_Reading passage:_
ElBaradei's deputy director general for safeguards Pierre Goldschmidt is later in the week to provide a detailed briefing to the board on the current state of the Iran investigation.
ElBaradei said that the IAEA "is making progress on one of the two key remaining issues, namely the origin of the low and high enriched uranium contamination on equipment at various locations in Iran".
The agency is working to establish whether highly enriched uranium (HEU) that its inspectors have found in Iran is from imported equipment, as Tehran claims, or from Iranian manufacture of such potentially weapons-grade nuclear material.
A diplomat close to the IAEA said that the tests on centrifuge parts supplied by Pakistan tend so far to support Iran's claim that the contamination was from imported equipment.
But the diplomat said that the tests had not been concluded.

_Work request:_
Reproduce the passage on the IAEA's Iran investigation word for word, from "A diplomat close" up to and including "from imported equipment.".

_Stored items from a collection:_
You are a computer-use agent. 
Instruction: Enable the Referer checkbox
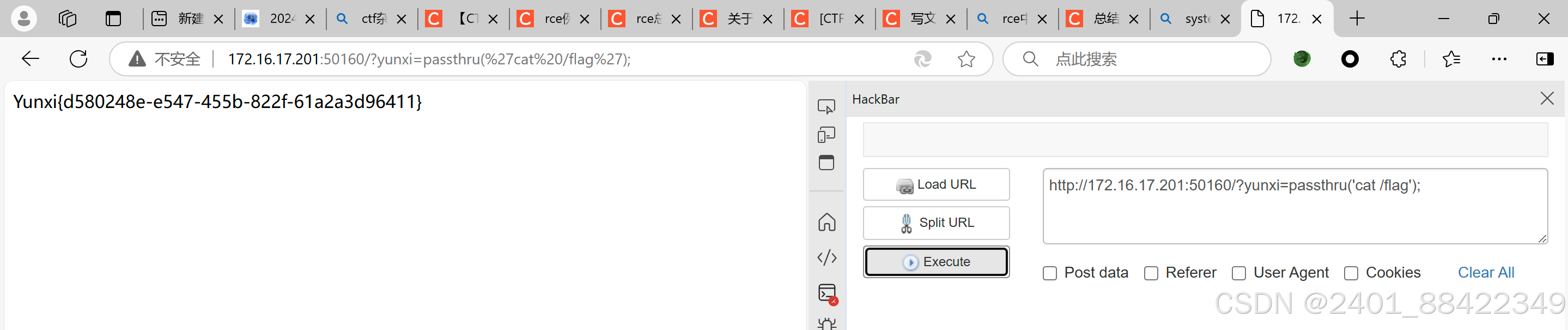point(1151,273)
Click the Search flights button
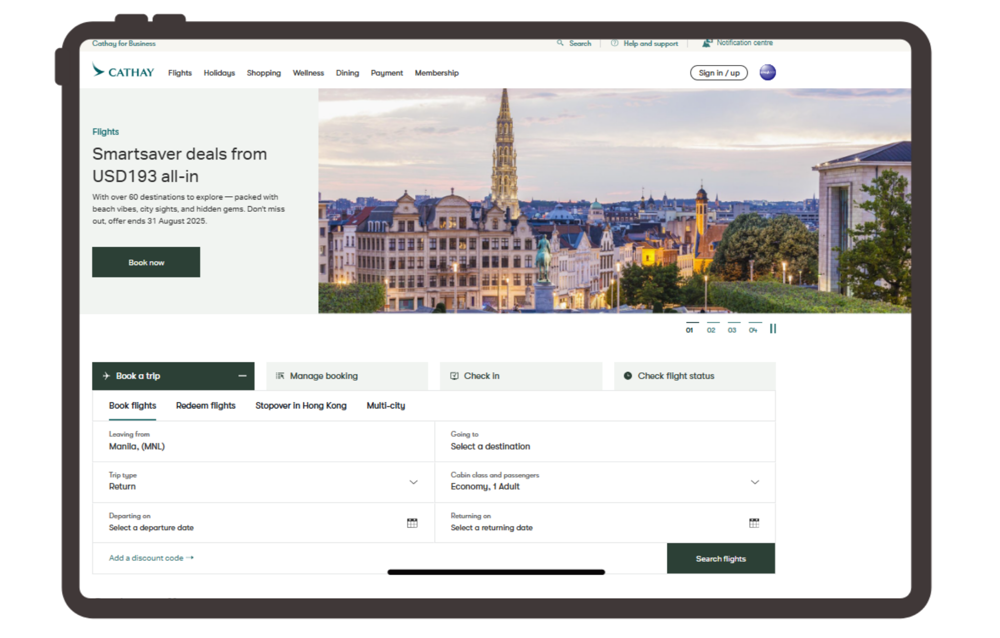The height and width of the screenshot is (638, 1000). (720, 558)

_Your solution:_
A diplomat close to the IAEA said that the tests on centrifuge parts supplied by Pakistan tend so far to support Iran's claim that the contamination was from imported equipment.